Selama ini ia tak bisa mengendalikan perasaannya terhadap Wahyu. Sejatinya sejak awal dia tahu, bahwa ini adalah ahir yang paling mungkin
terjadi.
Elisa
mulai tidak dapat menahan buncahan air mata yang sedari tadi di bendungnya. Tapi itu tak cukup mampu mengubah keputusan Wahyu. Tak lama kemudian, Wahyu menaruh amplop tebal diatas meja makan.
“Maafkan aku
Elisa. Ini memang tidak seberapa. Tapi cukup untuk mengugurkan kandungan mu,”
Wahyu
kemudian keluar dari resto, tergesa,
meninggalkan Elisa seorang diri. Air mata Elisa semakin membuncah. Ulu hatinya
terasa begitu perih. Ia menangis sejadi-jadinya seiring menjauhnya Wahyu
hingga batas tak terhingga dari penglihatannya.
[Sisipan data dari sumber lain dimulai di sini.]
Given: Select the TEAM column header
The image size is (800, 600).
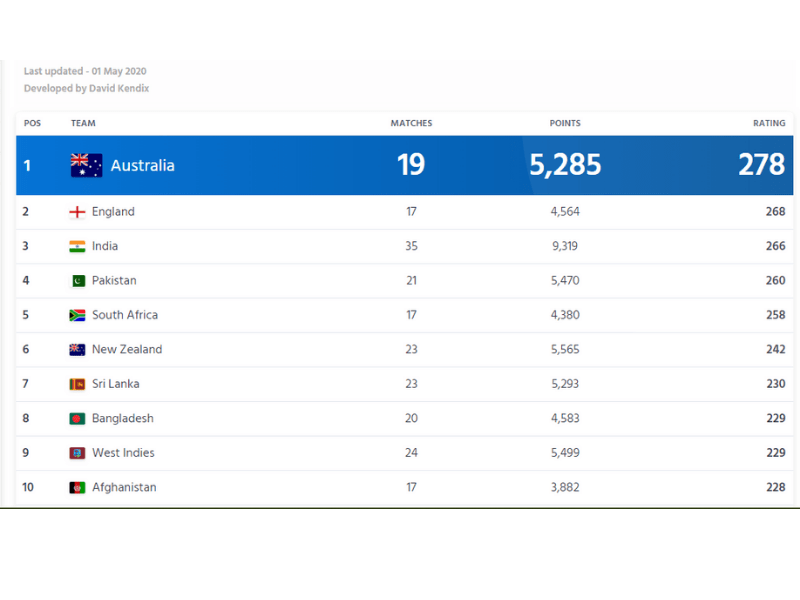Looking at the screenshot, I should click(83, 123).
Sedikitpun, Elisa tidak pernah berpikir akan
mengugurkan kandungannya. Elisa ingin menjadi seorang ibu dari jabang bayi yang
di kandungnya. Elisa ingin membesarkannya, apapun resikonya. Meski harus
menjadi orang tua tunggal. Mungkin dia bukan mahluk suci seperti Maria, tapi
bukankah pernah ada yang berhasil menjadi orang tua tunggal dengan putra sekuat
Isa? Ia mungkin bukan Maria, tapi ia sungguh tak bisa jika harus membunuh
bayinya.
Cintanya
pada Wahyu begitu besar. Dan cinta itu adalah alasan yang membuatnya mampu
menghapus segala kebencian dalam hatinya. Elisa teramat menyadari ini adalah
ganjaran untuknya. Ia telah mencintai pria yang telah
memiliki istri dan putra. Elisa jatuh cinta pada Wahyu
sejak pertama kali Wahyu mengunjungi restonya pada hari Jumat lima
bulan yang lalu. Usai Elisa masih terbilang muda, terpaut 10 tahun dari Wahyu.
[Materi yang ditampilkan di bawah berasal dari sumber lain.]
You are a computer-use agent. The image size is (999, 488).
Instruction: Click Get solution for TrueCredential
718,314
Ia memahami bahwa hubungan cinta dengannya tidak bermasa depan. Tetapi
karena takdirnya telah membawanya sampai disini, ia
ingin menciptakan masa depannya sendiri dimulai dari detik ini.
Hari
itu, matahari sudah tak lagi menampakan pesonanya. Cahaya hanya bersumber dari
lampu-lampu yang menyeruak keluar dari rumah-rumah penduduk. Bintang pun
malu-malu berpijar. Bulan pun kelabu tertutup awan, mendung,
menutupi pesonanya.
Braaaak.. Braaak.. Braaak.. terdengar suara benturan keras hingga ke
luar rumah, saut menyaut, berdentingan menubruk dinding.
“Bajingan
pria itu. Bangsat!”
Teriakan
itu melengking tajam, lengkingan itu terdengar hingga beberapa meter dari rumah
yang terletak tak jauh dari sungai bengawan.
“Siapapun pria itu, pria itu bangsat El” lanjut Sutini, ibu Elisa.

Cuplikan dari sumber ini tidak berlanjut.